1:02:02
A story about our Führer.
How does it go?
1:02:05
Oh, yes, they named
a brandy after Napoleon.
1:02:08
They made a herring out of Bismarck.
And Hitler will end up as a pickle.
1:02:13
- A pickle?
- Yes, because he is such a sourpuss.
1:02:18
That's not funny.
The Führer won't find it funny.
1:02:22
- Do you think it's funny?
- No! I hate it.
1:02:25
Please, professor.
1:02:30
Now, professor,
what about the Underground movement?
1:02:34
Yes, the Underground movement.
1:02:36
- Well, let's get down to details.
- Yes, let's.
1:02:40
- There are no details.
- What?
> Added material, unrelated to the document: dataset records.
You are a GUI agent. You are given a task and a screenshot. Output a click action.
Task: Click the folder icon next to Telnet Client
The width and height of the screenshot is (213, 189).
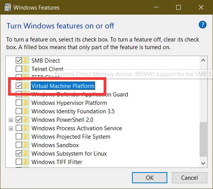pos(26,69)
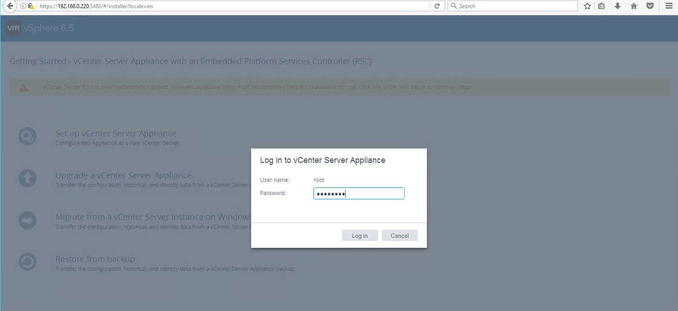Image resolution: width=678 pixels, height=311 pixels.
Task: Open the Downloads arrow icon
Action: [618, 6]
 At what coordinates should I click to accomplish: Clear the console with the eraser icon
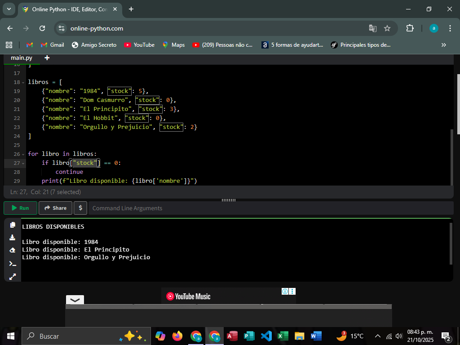pyautogui.click(x=13, y=250)
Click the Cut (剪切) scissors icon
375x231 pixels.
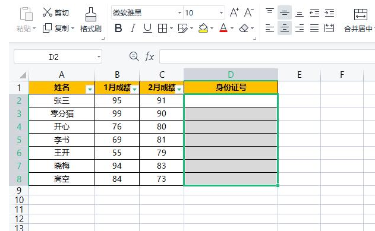[x=48, y=12]
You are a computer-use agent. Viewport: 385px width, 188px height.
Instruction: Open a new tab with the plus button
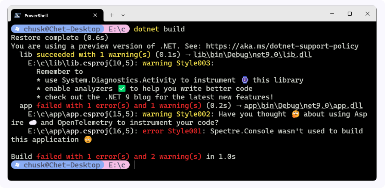coord(111,15)
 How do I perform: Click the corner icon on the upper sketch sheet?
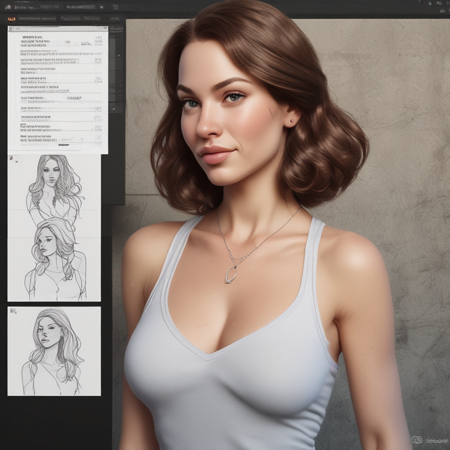click(x=11, y=159)
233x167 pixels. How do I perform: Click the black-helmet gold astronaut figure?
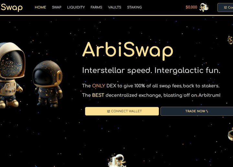pos(48,84)
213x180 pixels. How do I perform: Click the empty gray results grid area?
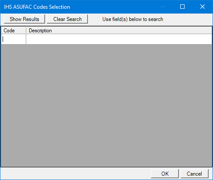point(106,106)
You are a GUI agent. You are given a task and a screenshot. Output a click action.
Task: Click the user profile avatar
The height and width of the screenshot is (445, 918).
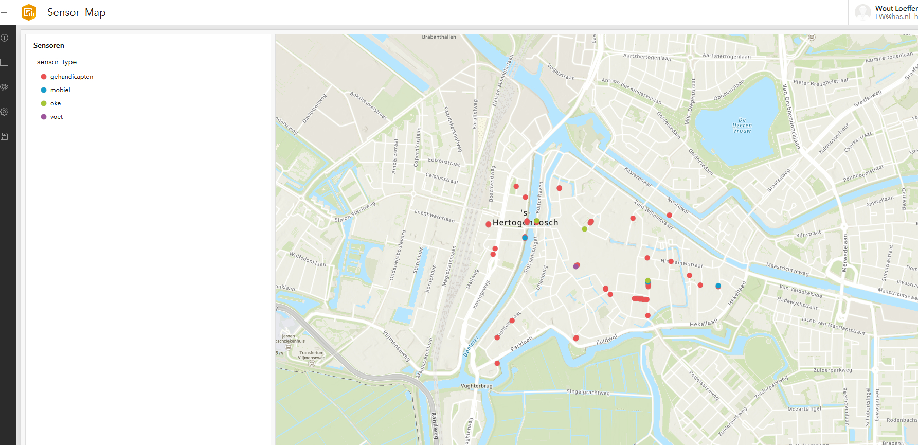point(862,12)
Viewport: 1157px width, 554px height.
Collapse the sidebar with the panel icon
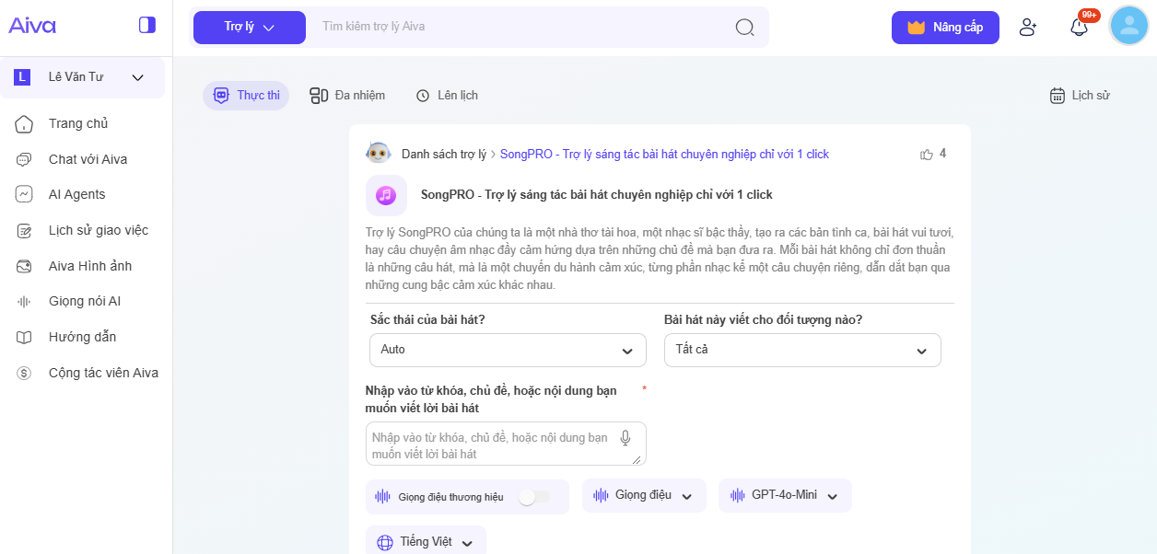147,25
But you have the list.
1:02:43
I'm compiling it.
But more important...
1:02:46
...I have the name of the head
of the entire Polish Underground.
1:02:51
Congratulations.
Schultz! Schultz!
1:02:57
- Now, what is his name?
- Revanski.
1:03:00
- Stephan Revanski?
- Yes.
1:03:02
You don't have to worry about him.
He's dead. We shot him.
1:03:06
I refuse to believe it.
You shot him?
1:03:09
Do you realize who you shot?
1:03:11
I risked my life to get him,
and you shoot him.
1:03:15
Well, I...
1:03:17
Wait, we can still save the situation.
I know his second-in-command.
1:03:22
- Good. What's his name?
- Petrovski.
1:03:24
- Jan Petrovski?
- Yes, exactly.
1:03:28
We shot him.
1:03:30
You shot Petrovski!
Whose side are you on, anyway?
1:03:33
Shouldn't we question them
before we shoot them?
1:03:36
Yes! Shouldn't we question them
before we shoot them?
1:03:40
But, colonel, you yourself signed...
1:03:43
- Heil Hitler!
- Heil Hitler!
1:03:46
Schultz, get out!
1:03:48
Yes, sir.
1:03:51
There's something wrong with
a man who doesn't drink or smoke!
1:03:55
- Like our Führer?
- Yes. No!
1:03:59
Well, I must be going.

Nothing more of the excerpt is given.